*** Document segment ***

I want to use pre-trained VCTK multi-speaker model as a base for fine-tuned single speaker model #2606

oinuar · 2023-05-09T15:38:44Z

oinuar
May 9, 2023

Hello community,

I am new in the wonderful world of TTS. My case is the follows:

I have approx 10 hours of training material of single speaker.
I want to make a TTS model for this speaker.
I can use whatever model that is the most suitable for this. I tried to use training recipes from the repo to train GlowTTS and Vits models, but I don't have good knowledge of what could be the most suitable model for this case.

My initial idea was to use a model trained with LJSpeech dataset but my target speaker is male. So I don't know if a female voiced model can be fine-tuned into it. I followed the tutorial in the blog and it was good but unfortunately my results were not that good.

My second idea was to use model trained with VCTK dataset that have multiple speakers. I synthesized test sentences for all the speakers and chose the speaker which voice is the closest to my target speaker voice. Unfortunately, I couldn't wrap my head around how could I load a multi-speaker model, leaving only one speaker and then fine-tune it with the new data. The final model should contain only one speaker.

*** Data shown ***

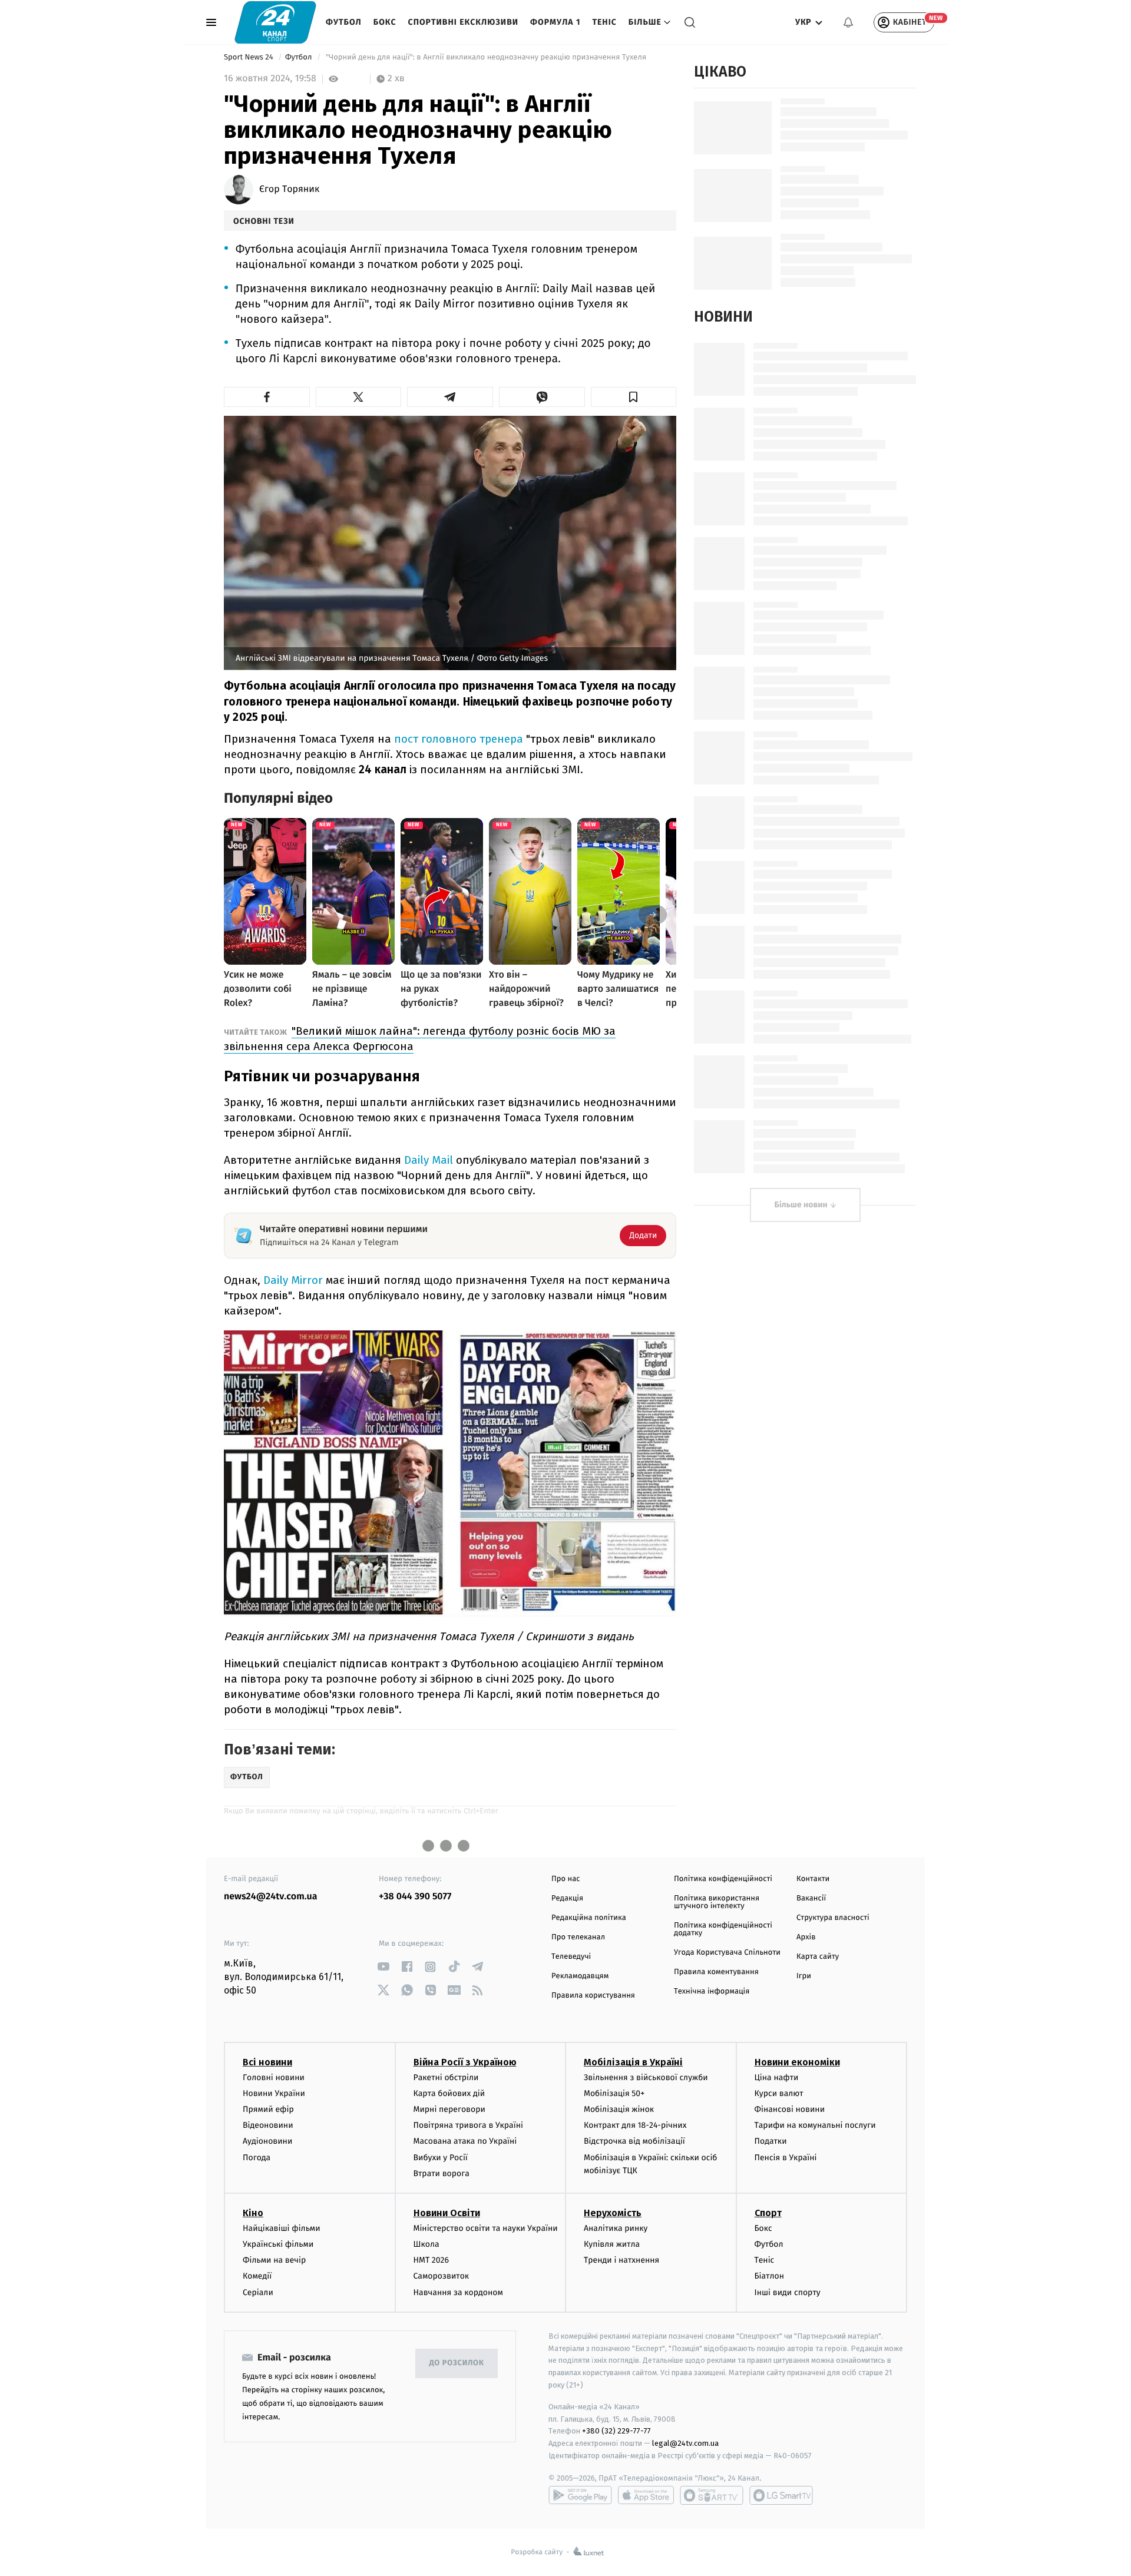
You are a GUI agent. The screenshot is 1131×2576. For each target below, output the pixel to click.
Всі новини (267, 2062)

***

**Required work:**
- a) Write out the part of the TTS forum post that opens with the words containing "I am new in" and closes with "for this speaker.".
- b) According to the TTS forum post, how many hours of single-speaker training material does the poster have?

**Solutions to the tasks:**
- a)
I am new in the wonderful world of TTS. My case is the follows:

I have approx 10 hours of training material of single speaker.
I want to make a TTS model for this speaker.

- b) Approximately 10 hours.